There’s a line from Ernest Hemingway’s The Old Man and The Sea that goes “Everything about the old man was old with the sole exception of his eyes. His eyes resembled the colour of the sea and were joyous and unconquered.” The production of denim has evolved as a trade in Kojima, Japan over the course of centuries, but for Toshikiyo and Kiro Hirata, it has a wealth of uncharted water in its horizon. Toshikiyo Hirata worked for 9 years in a factory that modeled jeans after reference styles from American companies like Lee and Levi Strauss. Following a summer spent in the states, he developed a love for vintage clothing and decided that he wanted to produce denim that was even better. Named after Kojima’s reputation as the capital of denim, Hirata founded Capital & Co. in 1984, devoting himself to mastery of traditional Japanese methods of weaving and dyeing in pursuit of this aim.

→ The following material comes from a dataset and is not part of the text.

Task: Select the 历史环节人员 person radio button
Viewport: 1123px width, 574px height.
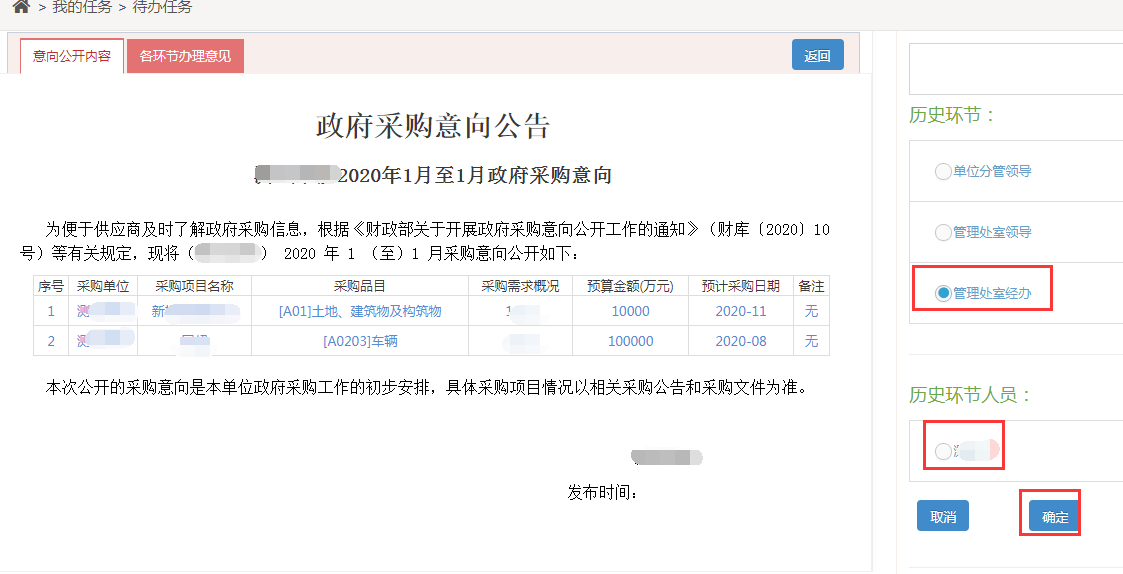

His son, Kiro Hirata, came of age with no intention of following in his footsteps. He studied art and design in the United States and, like his father, developed a fascination with the history of American fashion, particularly bandanas, and it informed his career path. He got his hands wet at 45RPM in 1996, coming into his own technical knowledge of dyeing, design and traditional denim production. After 6 years, he joined Capital & Co in 2002, initiating a new creative direction with his father and relaunching the brand under the moniker, Kapital, known today.
Operating at a nexus between traditionalism and an expressive death drive, Kapital takes the concept of boro to its logical extreme, reinforcing new garments with techniques meant to mend the old, deconstructing to the point of near decimation before bringing them back anew, and reinterpreting classic designs, often with roots in the military, altering them and combining them until they are rendered unrecognizable. All of this is in service to time, a simultaneous respect to the brand’s foundations in Japanese and American heritage, in history, and a desire to exist outside of it. It’s one reason that many of its sensibilities point to the Age of Aquarius, a period of time that can be looked to as a paradigmatic shift in fashion, culture and public sentiment towards institutional power. In creating deeply personal clothing with both expertise and a debasing irreverence, Kapital captures a feeling of freedom that doesn’t fade.